▶ PROVIDED TEXT

(begin)

Thursday, April 22, 2010

Social Networking

I have 176 friends in Facebook. Well, I had. Mind you, they weren’t just friends; they were relatives, people I usually stalk

(Yes, I am a stalker… Hello, my name is Claudia and I am a stalker….)

Back to subject at hand, people I admire, people I support, a plethora of people from all over the world.

Facebook is a wonderful thing. Social networking had broadened our horizons and has allowed us to reach out and touch people who would have otherwise disappeared from our life. AT&T never had it so good. Even people who you have never spoken to before got a chance to get to know you, on the computer and some people found their support system in the people who came looking at their status and their page on a regular basis.

Even games like Mafia wars and farmsville provide the premises for team work and cooperation from unlikely groups and create a sense of community. My neighbors, my mafia… you know, my people.
As if that wasn’t good enough, social networking allowed us an outlet for expression. We looked for witty quotes, funny sayings or just a chance to simply blurt out whatever was in our minds, others comment on it, it is interaction with others, as defined by the 21st century.

MySpace, Facebook and Twitter are available to you everywhere, and I mean that literally. If you have one of those nifty blackberry phones, you could be on the porcelain throne and update your status, some people have done it…

You see, and that’s when I think facebook becomes something negative.

Being able to reconnect with friends and family is all good. Seeing how people have changed and how their lives turned out is amazing, some people have changed radically, others are still the same as almost twenty years ago. Social networking permits us, again, to make connections that would never have happened.

But what if they weren’t supposed to happen?

There were 170+ friends on my facebook, I spoke to them initially and it was great, new things to discover about old friends and the joy of discovering the old ones gave us a sense of recognition, as part of us acknowledged par t of them. Sometimes it did not even go that far, sometimes it was the first message and the emotion never sparked, there was no excitement in the reconnection, it was only the satisfaction of having found someone else, (now you understand how a stalker feels). Some of them, I didn’t even greet, I just accepted their request and it didn’t make a difference, one way or another.

However, if you were to go back and look at my page, you would realize that it was only the same people, over and over who went back to my page. My circle, my friends. As I constantly kept up with their status, so did they come and look at mine, we commented back and forth and it was just another way of strengthening something that was already there.

With others though, there is no real connection. Not that you would expect it to be, but in an age when computers and smart phones have taken over our communications, it is really easy to delegate our commitment to others to a few text messages. It is really easy to become engrossed in other drama or even become hooked to the interaction in posts or games. We do this, I have done this and I have forgotten something much more important.

The human factor.

As humans, we relish interaction. We need someone to talk to, to talk at us, with us, around us. Aside from talking we need to be touched, it has been proven in countless of studies that human beings need to be touched, a hug, a pat on the back, even a shoulder to cry one. All of these things are intrinsically coded into ourselves and without it, WE know, we know that despite the connection, it is not the same.

(end)

▶ WHAT IS ASKED
**1.** Reproduce the passage of the social networking post from "As if that wasn’t" up to and including "becomes something negative.".
**2.** According to the social networking post, which three sites are available to you everywhere?

▶ SUPPLIED MATERIAL
(begin)

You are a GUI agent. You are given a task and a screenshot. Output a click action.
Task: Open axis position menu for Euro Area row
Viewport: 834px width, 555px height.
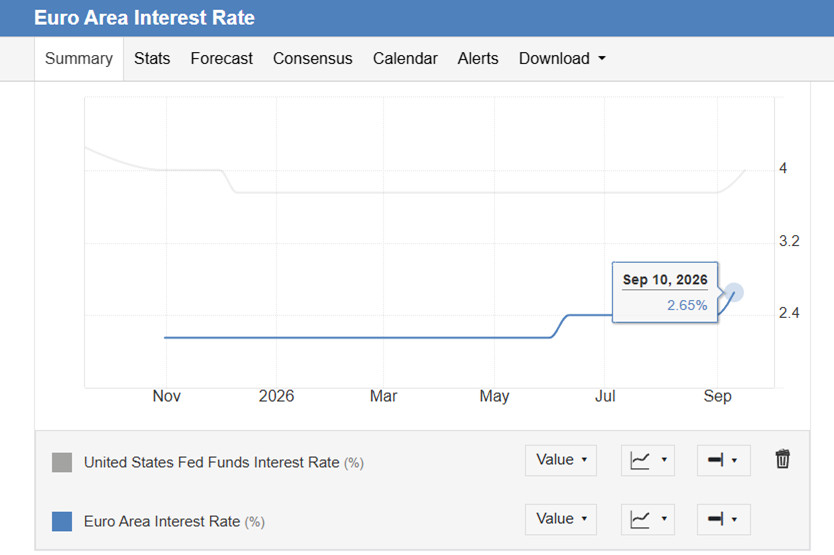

(end)

▶ TASK RESPONSES
**1.**
As if that wasn’t good enough, social networking allowed us an outlet for expression. We looked for witty quotes, funny sayings or just a chance to simply blurt out whatever was in our minds, others comment on it, it is interaction with others, as defined by the 21st century.

MySpace, Facebook and Twitter are available to you everywhere, and I mean that literally. If you have one of those nifty blackberry phones, you could be on the porcelain throne and update your status, some people have done it…

You see, and that’s when I think facebook becomes something negative.

**2.** MySpace, Facebook and Twitter.